• Raw data
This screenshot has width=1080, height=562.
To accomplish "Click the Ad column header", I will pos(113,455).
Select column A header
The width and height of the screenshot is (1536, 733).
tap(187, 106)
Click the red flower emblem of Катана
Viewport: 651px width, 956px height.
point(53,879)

• Aim of the task
Repeat the listing above exactly, keeping every word as it stands.

• Task output
This screenshot has width=1080, height=562.
To accomplish "Click the Ad column header", I will pos(113,455).
Select column A header
The width and height of the screenshot is (1536, 733).
tap(187, 106)
Click the red flower emblem of Катана
Viewport: 651px width, 956px height.
point(53,879)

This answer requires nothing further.